WASHINGTON: The World Health Organisation (WHO) Friday declared South America “a new epicentre” of the coronavirus pandemic, as the number of cases continues to rise in Brazil and Mexico.
China meanwhile warned that its economy would suffer an immense hit from the coronavirus and decided not to declare a target for growth, underscoring the setback from the pandemic.
Surges in infections across much of Central and South America continued to drive the global toll higher even as hard-hit nations in Europe, along with the United States, sought to move into a cautious recovery phase with new infections dipping.
Premier Li Keqiang told hundreds of mask-wearing representatives at the National People’s Congress that the pandemic brought “great uncertainty” to the country’s huge economy.
Brazil this week become the latest flashpoint as it death toll surged past 20,000 — and with 310,000 cases the Latin American giant is now the third most affected country behind the United States and Russia.
“In a sense, South America has become a new epicenter for the disease,” said WHO emergencies director Mike Ryan.
“Clearly, there is a concern across many of those countries, but clearly the most affected is Brazil at this point,” he said.
Most of Brazil’s cases are in densely populated Sao Paulo, but the highest rate of infection is in the state of Amazonas, at about 490 people infected per 100,000 population, he said.
Unlike in Europe and the United States, where the elderly were hardest-hit, in Brazil a significant number of deaths are among younger people, who are often driven by poverty to work despite the dangers.
“Since Brazil has a younger population, it’s normal for the number of cases to be higher among under-60s,” said Mauro Sanchez, an epidemiologist at the University of Brasilia.
“What’s perverse is that a lot of the people who are exposing themselves to the virus are doing it because they don’t have a choice,” said Sanchez.
As the toll mounts, grave-diggers at a cemetery outside Sao Paulo were scrambling to keep up.
“We’ve been working 12-hour days, burying them one after the other.
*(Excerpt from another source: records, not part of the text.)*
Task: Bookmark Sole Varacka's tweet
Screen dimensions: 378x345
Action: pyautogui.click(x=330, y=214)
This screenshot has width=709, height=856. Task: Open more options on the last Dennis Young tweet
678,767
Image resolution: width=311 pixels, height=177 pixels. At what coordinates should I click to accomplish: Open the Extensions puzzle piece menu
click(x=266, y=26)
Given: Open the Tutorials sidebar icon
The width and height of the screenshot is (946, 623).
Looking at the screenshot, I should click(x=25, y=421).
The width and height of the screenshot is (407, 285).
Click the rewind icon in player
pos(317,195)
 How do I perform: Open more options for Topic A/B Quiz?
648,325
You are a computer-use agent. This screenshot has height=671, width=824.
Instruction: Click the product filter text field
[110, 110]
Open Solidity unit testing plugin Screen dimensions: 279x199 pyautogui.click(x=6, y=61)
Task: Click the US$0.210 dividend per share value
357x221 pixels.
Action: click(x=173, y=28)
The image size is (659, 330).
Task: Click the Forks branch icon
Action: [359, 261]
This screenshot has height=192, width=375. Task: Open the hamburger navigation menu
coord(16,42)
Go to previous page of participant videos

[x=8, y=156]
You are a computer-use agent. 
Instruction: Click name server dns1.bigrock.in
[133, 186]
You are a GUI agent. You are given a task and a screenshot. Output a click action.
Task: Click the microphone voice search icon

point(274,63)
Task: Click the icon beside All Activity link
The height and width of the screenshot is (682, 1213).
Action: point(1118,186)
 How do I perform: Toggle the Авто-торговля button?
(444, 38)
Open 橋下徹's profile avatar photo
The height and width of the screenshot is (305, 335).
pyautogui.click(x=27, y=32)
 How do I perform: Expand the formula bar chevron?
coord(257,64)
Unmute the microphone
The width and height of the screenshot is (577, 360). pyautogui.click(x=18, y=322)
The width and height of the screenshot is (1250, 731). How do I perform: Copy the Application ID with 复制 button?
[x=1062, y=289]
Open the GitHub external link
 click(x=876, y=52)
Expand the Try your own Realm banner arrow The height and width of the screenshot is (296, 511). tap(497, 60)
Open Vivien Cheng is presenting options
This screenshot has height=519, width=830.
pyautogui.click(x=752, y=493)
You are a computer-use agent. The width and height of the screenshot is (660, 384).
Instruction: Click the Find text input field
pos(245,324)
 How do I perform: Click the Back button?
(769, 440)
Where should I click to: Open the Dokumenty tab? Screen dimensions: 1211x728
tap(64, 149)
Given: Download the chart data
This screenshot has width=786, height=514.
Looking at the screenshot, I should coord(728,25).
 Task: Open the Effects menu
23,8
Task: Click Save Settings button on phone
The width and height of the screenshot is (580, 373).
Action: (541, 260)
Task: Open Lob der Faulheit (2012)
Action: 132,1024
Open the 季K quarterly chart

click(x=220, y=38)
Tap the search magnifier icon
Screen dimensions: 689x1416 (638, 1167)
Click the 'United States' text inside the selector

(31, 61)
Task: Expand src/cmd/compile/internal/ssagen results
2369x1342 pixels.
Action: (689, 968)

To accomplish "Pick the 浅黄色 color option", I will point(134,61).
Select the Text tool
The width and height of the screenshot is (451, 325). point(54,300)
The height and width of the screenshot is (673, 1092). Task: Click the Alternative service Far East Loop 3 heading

It doesn’t stop,” said one worker at Vila Formosa, wearing a white protective suit, mask and face shield.
In Washington President Trump, facing an uphill battle to be reelected in November, continued to pressure state and local governments to reopen the American economy — even as the toll continues to rise in the world’s hardest-hit country, where COVID-19 had claimed almost 96,000 lives as of Friday according to Johns Hopkins University.
Trump demanded state governors classify churches, synagogues and mosques as “essential services” on the same level as food and drug stores, and immediately allow them to hold services despite COVID-19 restrictions on public gatherings.